• **Work instruction**
The output should be every line below that includes the word "computer".

Stored items from a collection:

☆ ☆ ☆ ☆

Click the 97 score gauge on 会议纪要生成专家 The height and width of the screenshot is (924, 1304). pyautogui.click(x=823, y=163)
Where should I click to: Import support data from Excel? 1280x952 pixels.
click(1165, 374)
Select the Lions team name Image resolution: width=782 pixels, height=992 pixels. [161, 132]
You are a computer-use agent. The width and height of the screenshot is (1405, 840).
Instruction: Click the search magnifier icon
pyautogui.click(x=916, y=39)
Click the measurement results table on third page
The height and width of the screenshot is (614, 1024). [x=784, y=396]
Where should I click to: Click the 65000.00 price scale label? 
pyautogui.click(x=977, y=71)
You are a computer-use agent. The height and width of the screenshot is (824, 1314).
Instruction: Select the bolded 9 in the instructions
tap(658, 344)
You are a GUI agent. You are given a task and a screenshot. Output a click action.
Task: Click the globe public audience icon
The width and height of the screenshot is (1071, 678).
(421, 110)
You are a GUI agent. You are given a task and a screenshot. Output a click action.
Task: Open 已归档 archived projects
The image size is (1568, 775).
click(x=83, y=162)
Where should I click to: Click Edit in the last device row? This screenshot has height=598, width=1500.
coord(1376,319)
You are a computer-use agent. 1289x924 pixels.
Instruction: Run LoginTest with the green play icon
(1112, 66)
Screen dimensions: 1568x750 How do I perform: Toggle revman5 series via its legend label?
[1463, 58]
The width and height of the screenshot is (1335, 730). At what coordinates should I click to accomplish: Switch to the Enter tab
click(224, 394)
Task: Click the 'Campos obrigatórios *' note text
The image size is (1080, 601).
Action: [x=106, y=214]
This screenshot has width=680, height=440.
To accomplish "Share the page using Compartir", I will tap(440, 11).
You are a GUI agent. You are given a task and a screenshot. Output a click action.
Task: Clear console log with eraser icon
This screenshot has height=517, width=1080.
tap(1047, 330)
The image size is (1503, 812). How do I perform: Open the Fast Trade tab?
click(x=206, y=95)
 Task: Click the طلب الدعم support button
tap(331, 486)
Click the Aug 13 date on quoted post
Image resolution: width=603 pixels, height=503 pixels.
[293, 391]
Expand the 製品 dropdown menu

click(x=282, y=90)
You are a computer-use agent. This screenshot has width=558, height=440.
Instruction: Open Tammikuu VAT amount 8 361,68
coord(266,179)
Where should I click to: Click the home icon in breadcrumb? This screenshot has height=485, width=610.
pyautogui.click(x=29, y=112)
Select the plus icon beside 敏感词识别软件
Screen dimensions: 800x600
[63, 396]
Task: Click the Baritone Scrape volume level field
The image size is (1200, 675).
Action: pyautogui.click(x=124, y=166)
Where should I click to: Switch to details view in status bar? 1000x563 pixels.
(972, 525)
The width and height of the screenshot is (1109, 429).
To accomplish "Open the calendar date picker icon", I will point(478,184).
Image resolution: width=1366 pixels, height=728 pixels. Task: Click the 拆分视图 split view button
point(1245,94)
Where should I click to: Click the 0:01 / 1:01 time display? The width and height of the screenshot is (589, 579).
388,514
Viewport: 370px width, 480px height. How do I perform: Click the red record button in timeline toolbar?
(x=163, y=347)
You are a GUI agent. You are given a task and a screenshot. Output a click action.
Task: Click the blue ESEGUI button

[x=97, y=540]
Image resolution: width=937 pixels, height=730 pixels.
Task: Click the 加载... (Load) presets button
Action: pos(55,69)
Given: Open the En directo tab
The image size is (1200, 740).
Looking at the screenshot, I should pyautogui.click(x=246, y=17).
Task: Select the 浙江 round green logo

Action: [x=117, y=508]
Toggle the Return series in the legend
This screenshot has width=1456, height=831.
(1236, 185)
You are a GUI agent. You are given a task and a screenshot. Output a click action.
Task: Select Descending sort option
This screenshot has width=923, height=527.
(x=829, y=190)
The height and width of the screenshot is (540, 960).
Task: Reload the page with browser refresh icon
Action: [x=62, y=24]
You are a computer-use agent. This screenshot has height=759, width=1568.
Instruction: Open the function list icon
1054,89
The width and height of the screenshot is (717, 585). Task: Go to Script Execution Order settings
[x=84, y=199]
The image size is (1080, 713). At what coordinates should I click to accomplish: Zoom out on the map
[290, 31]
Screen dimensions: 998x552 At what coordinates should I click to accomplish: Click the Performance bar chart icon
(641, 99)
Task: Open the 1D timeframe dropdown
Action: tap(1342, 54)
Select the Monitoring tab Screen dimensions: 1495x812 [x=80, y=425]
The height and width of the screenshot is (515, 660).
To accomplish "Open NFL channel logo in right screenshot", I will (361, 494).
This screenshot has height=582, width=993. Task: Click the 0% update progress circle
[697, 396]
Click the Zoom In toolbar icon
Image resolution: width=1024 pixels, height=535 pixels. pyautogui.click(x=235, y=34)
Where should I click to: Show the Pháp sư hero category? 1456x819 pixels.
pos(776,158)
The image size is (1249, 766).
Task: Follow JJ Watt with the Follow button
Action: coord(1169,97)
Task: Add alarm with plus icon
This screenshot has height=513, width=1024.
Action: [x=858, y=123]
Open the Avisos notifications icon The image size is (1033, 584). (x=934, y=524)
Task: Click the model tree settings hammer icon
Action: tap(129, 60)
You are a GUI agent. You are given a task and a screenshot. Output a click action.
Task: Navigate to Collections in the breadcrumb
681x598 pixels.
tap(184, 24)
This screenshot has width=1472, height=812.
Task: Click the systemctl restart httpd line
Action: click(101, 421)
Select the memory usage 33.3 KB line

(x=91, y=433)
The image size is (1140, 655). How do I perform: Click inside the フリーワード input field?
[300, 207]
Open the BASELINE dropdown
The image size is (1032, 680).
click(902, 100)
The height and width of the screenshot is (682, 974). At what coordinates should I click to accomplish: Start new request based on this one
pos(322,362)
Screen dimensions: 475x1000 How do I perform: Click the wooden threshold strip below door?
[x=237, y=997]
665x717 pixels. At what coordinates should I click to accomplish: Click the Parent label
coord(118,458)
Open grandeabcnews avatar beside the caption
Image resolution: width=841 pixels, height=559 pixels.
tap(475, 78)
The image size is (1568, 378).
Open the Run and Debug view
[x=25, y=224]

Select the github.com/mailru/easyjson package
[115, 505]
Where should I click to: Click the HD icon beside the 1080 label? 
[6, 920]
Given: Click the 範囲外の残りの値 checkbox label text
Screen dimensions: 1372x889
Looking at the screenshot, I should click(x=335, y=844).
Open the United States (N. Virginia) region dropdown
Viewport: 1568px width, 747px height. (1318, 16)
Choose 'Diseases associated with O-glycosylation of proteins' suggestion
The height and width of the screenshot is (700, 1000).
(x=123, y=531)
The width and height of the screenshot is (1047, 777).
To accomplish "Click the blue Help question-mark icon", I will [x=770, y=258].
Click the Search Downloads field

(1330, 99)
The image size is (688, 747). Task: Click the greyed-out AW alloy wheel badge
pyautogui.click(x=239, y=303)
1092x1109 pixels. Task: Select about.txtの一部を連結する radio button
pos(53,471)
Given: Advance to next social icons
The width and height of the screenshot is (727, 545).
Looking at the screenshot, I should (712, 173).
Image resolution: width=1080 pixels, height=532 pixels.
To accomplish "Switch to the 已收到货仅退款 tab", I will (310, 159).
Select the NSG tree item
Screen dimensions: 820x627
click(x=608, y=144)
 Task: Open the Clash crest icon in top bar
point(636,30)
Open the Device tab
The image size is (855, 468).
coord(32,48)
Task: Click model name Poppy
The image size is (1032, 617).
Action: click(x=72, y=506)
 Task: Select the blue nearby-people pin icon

☆ ☆ ☆ ☆

• **Problem solution**
You are a computer-use agent. The width and height of the screenshot is (1405, 840).
You are a computer-use agent. The height and width of the screenshot is (824, 1314).
You are a computer-use agent. 1289x924 pixels.
You are a computer-use agent. This screenshot has width=558, height=440.
You are a computer-use agent. This screenshot has height=759, width=1568.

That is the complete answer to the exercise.